Records provided START

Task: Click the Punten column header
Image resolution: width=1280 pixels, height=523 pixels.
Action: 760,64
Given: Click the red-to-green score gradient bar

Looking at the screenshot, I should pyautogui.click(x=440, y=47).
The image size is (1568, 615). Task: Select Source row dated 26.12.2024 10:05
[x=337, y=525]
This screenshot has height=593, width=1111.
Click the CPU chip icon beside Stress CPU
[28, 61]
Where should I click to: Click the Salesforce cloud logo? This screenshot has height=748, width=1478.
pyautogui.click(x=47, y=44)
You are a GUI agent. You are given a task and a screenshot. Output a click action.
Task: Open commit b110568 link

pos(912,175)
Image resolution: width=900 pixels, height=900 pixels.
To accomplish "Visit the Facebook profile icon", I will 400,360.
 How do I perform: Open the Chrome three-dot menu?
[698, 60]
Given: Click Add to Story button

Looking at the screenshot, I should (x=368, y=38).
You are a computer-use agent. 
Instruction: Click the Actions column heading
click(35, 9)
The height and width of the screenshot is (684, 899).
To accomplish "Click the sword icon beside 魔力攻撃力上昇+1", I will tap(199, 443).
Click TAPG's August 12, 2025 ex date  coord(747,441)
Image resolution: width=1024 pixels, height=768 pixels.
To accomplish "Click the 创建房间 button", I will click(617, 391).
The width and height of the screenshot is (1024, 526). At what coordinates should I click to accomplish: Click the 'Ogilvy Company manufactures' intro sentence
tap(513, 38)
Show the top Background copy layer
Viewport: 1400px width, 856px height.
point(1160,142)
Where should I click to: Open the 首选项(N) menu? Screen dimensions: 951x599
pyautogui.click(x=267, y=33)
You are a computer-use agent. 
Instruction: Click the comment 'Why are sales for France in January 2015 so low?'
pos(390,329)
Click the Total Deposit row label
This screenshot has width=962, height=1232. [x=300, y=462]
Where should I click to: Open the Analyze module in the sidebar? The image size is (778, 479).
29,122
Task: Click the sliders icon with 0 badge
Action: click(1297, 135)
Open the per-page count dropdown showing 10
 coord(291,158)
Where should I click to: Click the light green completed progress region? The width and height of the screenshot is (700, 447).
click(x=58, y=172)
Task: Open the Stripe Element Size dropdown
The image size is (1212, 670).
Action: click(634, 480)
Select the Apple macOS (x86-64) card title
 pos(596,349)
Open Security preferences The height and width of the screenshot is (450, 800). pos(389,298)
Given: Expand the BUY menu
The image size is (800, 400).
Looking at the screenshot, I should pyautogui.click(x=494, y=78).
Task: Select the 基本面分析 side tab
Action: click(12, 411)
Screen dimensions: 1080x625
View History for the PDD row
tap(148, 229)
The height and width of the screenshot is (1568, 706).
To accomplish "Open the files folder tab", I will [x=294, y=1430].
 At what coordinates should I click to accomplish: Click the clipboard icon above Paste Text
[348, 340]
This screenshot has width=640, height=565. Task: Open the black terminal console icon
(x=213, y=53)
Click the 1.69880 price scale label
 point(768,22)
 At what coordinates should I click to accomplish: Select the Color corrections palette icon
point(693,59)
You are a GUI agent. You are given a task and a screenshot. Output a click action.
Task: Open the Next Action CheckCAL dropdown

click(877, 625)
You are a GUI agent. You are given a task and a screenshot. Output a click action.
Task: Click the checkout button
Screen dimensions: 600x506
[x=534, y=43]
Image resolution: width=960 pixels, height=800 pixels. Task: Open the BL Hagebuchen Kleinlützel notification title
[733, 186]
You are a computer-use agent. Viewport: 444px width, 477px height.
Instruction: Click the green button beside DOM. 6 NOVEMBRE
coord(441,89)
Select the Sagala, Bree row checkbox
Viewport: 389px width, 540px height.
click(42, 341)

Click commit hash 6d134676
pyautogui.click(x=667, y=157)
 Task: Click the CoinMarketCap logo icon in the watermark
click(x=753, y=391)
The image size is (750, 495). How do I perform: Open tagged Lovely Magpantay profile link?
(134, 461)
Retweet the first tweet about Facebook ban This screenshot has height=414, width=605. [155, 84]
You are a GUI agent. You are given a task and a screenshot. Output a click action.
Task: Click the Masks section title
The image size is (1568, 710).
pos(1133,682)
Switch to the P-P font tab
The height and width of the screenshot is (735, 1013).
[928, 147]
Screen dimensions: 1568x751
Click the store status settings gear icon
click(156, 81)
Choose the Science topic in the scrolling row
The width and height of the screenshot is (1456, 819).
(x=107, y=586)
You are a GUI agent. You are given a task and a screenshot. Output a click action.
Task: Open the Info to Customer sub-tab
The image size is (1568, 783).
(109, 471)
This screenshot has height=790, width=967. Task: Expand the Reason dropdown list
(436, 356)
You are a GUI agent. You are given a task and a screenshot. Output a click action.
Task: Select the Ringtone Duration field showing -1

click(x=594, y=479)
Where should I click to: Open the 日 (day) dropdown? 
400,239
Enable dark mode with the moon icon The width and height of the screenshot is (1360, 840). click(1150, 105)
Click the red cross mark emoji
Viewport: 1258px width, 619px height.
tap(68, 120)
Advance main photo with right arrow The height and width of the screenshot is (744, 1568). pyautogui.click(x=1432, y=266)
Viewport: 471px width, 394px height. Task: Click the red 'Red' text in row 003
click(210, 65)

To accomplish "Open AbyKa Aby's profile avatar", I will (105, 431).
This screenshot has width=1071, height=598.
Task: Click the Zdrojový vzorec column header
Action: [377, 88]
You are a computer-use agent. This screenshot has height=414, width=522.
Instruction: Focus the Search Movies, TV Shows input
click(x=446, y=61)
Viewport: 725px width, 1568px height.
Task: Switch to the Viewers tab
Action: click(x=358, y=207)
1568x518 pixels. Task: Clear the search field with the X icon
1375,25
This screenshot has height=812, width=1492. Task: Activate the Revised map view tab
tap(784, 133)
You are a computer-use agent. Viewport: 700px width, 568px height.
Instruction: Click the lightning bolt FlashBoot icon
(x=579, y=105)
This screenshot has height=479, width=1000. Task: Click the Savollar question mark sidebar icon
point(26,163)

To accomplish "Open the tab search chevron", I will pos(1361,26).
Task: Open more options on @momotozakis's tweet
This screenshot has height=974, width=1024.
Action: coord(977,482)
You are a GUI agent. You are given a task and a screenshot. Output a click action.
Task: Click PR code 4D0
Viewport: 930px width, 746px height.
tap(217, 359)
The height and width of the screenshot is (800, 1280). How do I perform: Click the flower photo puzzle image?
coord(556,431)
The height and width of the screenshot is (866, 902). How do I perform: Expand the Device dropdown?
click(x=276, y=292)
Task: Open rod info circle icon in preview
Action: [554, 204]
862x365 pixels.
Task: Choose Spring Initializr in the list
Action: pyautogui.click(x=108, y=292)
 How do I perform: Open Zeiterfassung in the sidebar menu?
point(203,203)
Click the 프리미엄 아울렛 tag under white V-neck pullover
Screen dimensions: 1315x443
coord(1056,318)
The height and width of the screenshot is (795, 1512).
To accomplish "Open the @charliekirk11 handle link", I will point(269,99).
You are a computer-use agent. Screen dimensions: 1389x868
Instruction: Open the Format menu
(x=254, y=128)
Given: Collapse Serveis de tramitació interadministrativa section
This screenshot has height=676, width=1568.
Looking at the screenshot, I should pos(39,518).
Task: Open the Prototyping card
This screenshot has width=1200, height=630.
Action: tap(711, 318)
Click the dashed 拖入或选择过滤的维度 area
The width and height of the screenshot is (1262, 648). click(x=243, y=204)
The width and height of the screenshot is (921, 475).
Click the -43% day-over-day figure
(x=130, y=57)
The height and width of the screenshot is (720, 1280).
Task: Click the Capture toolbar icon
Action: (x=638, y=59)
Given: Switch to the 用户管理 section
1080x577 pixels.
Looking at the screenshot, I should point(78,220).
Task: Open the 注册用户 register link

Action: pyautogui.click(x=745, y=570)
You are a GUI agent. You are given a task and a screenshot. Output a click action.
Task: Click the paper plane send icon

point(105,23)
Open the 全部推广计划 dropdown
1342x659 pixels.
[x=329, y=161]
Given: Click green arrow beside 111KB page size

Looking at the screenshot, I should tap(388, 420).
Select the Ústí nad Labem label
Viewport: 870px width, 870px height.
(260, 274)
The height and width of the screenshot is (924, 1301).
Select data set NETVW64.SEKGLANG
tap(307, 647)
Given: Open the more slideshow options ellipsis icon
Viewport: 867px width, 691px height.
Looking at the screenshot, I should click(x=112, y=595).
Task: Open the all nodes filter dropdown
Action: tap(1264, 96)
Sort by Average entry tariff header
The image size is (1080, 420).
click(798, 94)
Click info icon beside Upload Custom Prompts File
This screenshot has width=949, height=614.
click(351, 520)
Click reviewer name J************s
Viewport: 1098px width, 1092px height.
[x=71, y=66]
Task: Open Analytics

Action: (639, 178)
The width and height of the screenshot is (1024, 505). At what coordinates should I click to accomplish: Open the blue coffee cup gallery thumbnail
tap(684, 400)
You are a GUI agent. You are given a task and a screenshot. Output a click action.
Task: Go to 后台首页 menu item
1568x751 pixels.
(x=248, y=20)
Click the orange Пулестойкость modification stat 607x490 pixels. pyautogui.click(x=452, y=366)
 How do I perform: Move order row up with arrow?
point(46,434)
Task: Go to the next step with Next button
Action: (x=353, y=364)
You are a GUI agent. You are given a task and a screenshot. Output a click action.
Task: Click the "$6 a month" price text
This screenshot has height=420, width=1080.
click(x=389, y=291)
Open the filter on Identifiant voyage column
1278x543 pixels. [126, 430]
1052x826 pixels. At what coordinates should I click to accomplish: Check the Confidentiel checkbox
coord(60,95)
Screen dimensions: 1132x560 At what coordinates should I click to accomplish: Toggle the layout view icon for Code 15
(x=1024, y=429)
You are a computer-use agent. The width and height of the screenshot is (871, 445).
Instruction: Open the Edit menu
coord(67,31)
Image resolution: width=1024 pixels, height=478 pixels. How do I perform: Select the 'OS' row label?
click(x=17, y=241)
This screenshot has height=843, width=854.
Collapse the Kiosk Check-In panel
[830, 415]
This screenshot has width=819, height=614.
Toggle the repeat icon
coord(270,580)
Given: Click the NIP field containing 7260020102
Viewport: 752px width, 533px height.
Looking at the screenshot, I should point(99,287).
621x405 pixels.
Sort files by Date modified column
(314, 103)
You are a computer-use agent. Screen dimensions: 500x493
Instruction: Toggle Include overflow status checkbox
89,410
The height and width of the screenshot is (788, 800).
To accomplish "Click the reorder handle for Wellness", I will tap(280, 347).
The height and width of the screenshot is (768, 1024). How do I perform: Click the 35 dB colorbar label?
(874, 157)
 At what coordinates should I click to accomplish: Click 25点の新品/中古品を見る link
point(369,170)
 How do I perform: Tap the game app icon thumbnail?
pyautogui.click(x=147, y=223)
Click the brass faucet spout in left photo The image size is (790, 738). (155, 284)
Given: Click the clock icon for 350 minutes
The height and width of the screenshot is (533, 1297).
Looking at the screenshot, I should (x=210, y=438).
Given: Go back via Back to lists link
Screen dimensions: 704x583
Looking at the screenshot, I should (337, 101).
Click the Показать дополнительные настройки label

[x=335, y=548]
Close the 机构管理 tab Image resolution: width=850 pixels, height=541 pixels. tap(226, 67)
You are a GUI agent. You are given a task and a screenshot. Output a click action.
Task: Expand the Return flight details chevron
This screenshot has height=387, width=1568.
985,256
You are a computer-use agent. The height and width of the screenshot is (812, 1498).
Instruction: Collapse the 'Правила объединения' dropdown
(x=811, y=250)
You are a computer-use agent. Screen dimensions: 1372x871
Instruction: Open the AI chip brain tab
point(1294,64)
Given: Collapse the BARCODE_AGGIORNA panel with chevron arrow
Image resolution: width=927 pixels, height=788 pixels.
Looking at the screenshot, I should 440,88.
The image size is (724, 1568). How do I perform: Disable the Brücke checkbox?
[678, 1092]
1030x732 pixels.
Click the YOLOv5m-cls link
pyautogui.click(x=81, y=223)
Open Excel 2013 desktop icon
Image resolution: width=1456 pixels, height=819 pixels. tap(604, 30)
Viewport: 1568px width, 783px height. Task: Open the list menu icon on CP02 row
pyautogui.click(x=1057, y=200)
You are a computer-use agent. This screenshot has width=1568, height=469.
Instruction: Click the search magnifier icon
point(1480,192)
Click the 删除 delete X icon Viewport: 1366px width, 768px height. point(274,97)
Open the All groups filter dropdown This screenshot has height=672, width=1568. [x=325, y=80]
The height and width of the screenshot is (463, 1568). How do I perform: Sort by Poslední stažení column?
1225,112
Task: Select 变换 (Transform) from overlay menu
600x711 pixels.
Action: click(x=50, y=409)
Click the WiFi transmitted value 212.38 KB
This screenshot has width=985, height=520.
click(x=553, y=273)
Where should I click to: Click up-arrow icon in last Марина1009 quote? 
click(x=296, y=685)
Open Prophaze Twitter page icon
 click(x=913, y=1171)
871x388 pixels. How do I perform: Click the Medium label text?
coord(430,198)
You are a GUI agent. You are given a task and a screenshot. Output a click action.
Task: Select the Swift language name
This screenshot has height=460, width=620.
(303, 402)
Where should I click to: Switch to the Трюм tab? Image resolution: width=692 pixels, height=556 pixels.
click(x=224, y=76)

Records provided END

_The problem_.
Locate the word "options" in the records and collect each line it appears in.

_Solution to this problem_.
Task: Open more options on @momotozakis's tweet
Given: Open the more slideshow options ellipsis icon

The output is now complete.